Difference between revisions of "Floating-Point Instruction Extension"
(Imported from http://web.archive.org/web/20100713091534/http://www.alphalinux.org/wiki/index.php?title=Floating-Point_Instruction_Extension&action=edit) |
(No difference)
|
Latest revision as of 18:22, 29 August 2019
Initially implemented in the EV6 processor, the Floating-Point Instruction Extension adds nine instructions to calculate the square root and to transfer data directly between floating-point and integer registers.
On previous generations, such as the EV5, in order to copy data from a floating-point register to an integer register or vice versa, a temporary memory location must be used. Since memory is orders of magnitude slower than registers, this made transferring data between the register classes very slow and inefficient.
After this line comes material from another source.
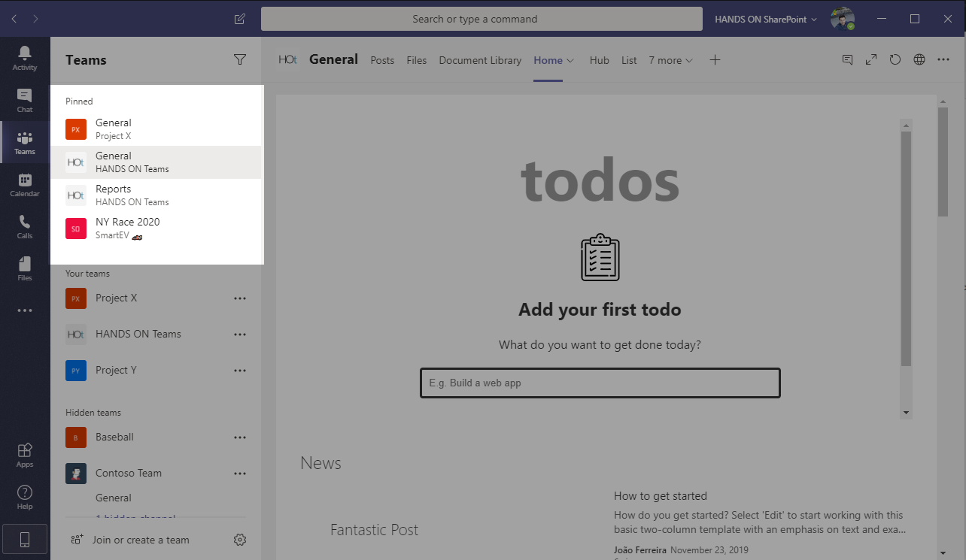Screen dimensions: 966x560
Task: Open the Calendar from the app bar
Action: tap(24, 183)
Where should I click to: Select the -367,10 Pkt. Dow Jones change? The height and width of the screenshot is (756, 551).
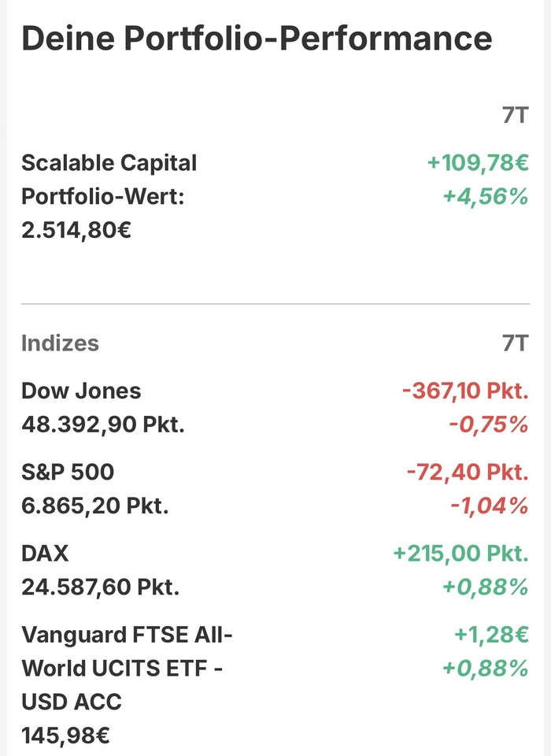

Square root calculations must be done (slowly) in software without this extension, making programming more difficult.
Contents
Added Instructions
Mnemonic | Description | Floating-Point Format |
---|---|---|
itofs | Copy Low 32 bits from Integer Register to Floating-Point Register using S_floating Format | IEEE |
itoft | Copy 64 bits from Integer Register to Floating-Point Register | IEEE |
itoff | Copy Low 32 bits from Integer Register to Floating-Point Register using F_floating Format | VAX |
ftois | Copy Floating-Point Register using S_floating Format to Integer Register | IEEE |
ftoit | Copy 64 bits from Floating-Point Register to Integer Register | IEEE |
sqrts | Calculate square root of S_floating Formatted Value | IEEE |
sqrtt | Calculate square root of T_floating Formatted Value | IEEE |
sqrtf | Calculate square root of F_floating Formatted Value | VAX |
sqrtg | Calculate square root of G_floating Formatted Value | VAX |
Determining Presence
To determine the presence of FIX, use the amask instruction.
Latency and Slotting
Instruction | Precision | Latency | Slotting |
---|---|---|---|
itof | 4 | L0, L1 | |
ftoi | 3 | FST0, FST1, L0, L1 | |
fsqrt | Single | 18 | FA |
Double | 33 | FA[1]. |
The latency of fsqrt instructions also depends on the slotting of the instruction consuming the result. If the consuming instruction is also slotted FA, then the latency is reduced by 3. That is, the latency of fsqrtt in the following example is 30 since faddt is slotted FA.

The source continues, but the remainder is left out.